The implementation above builds attention rollout from scratch for pedagogical clarity. In production, use BertViz (install: pip install bertviz), which provides interactive attention visualizations at the head, model, and neuron levels (see Code Fragment 10.4.3 below).

# Production equivalent using BertViz
from bertviz import model_view, head_view
from transformers import AutoModel, AutoTokenizer
model = AutoModel.from_pretrained("gpt2", output_attentions=True)
tokenizer = AutoTokenizer.from_pretrained("gpt2")
inputs = tokenizer("The cat sat on the mat", return_tensors="pt")
outputs = model(**inputs)
head_view(outputs.attentions, tokenizer.convert_ids_to_tokens(inputs["input_ids"][0]))
Code Fragment 10.4.3: The implementation above builds attention rollout from scratch for pedagogical clarity.
# Quick comparison: same task in TransformerLens vs nnsight vs nnterp
# === TransformerLens: full hook access, custom API ===
from transformer_lens import HookedTransformer
tl_model = HookedTransformer.from_pretrained("gpt2-small")
logits, cache = tl_model.run_with_cache("The cat sat on")
# Access any intermediate activation:
layer5_resid = cache["blocks.5.hook_resid_post"] # (1, seq, d_model)
# === nnsight: wrap any PyTorch model, proxy API ===
from nnsight import LanguageModel
nn_model = LanguageModel("gpt2", device_map="auto")
with nn_model.trace("The cat sat on") as tracer:
    layer5_out = nn_model.transformer.h[5].output[0].save()
    # Access saved activation after trace:
    layer5_resid_nn = layer5_out.value # same shape
    # === nnterp: lightweight, Hugging Face native ===
from nnterp import load_model, logit_lens
model, tokenizer = load_model("gpt2")
# Built-in logit lens with one call:
layer_predictions = logit_lens(model, tokenizer, "The cat sat on")
# Returns per-layer top predictions without manual unembedding
Code Fragment 10.4.4: Quick comparison: same task in TransformerLens vs nnsight vs nnterp.

For gradient-based attribution methods, see also Inseq (install: pip install inseq).

Attention rollout and the logit lens reveal where the model looks and what it predicts at each layer.
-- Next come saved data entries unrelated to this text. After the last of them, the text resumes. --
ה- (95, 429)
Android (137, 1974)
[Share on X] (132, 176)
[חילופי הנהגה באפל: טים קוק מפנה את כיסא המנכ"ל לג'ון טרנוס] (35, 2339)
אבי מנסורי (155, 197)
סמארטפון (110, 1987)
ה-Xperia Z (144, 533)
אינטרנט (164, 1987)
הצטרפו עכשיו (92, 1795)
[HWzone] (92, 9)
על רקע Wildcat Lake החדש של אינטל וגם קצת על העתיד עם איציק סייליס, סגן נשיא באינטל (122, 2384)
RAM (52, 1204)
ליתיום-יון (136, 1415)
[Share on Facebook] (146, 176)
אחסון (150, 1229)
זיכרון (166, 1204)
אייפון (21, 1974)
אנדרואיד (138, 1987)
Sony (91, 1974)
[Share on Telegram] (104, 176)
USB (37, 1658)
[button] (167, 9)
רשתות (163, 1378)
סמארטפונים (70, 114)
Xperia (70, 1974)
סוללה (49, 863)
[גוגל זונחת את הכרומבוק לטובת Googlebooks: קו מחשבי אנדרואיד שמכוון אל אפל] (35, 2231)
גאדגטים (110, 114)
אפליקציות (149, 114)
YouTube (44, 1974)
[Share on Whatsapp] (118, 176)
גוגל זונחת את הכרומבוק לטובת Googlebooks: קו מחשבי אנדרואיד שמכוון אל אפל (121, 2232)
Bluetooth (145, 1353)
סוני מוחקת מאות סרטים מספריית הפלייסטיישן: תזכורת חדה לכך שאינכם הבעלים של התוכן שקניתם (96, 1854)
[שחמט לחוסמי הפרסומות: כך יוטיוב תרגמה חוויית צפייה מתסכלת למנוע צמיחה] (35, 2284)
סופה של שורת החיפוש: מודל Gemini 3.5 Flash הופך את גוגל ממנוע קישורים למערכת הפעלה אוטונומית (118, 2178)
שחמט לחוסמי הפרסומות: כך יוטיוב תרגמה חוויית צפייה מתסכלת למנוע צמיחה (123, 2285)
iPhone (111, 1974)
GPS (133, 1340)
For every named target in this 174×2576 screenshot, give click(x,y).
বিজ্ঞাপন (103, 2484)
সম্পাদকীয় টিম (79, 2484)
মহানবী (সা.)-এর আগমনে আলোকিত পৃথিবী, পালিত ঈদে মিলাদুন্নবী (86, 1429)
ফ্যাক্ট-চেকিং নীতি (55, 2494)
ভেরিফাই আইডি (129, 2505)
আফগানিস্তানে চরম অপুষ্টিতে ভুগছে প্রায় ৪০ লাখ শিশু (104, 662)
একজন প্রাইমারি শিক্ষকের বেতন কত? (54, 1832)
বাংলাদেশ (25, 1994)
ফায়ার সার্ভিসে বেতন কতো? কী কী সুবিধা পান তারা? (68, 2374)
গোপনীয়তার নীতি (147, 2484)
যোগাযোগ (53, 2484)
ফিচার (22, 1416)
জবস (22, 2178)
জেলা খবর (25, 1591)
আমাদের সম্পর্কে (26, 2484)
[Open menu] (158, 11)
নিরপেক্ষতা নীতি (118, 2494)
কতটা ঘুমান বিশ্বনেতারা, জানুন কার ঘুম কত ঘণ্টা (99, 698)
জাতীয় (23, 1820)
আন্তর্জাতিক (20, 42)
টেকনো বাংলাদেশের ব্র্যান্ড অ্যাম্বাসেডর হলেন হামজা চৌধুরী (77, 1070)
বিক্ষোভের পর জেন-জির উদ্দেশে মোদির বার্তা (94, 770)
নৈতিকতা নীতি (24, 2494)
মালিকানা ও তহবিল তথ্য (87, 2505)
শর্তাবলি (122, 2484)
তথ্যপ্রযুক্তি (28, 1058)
But neither method tells us which attended tokens actually matter for the final output. To answer that question, we need to incorporate gradient information.

10.4.3 Gradient-Weighted Attention

Gradient-weighted attention (also called Attention × Gradient) combines attention weights with gradient information. The intuition is that attention tells us where the model looks, while gradients tell us how sensitive the output is to what the model finds there. Multiplying these signals highlights tokens that the model both attends to and that actually influence the prediction. Code Fragment 10.4.5 shows this approach in practice.

Code Fragment 10.4.5a combines attention weights with gradient information, highlighting tokens that both receive high attention and significantly influence the output.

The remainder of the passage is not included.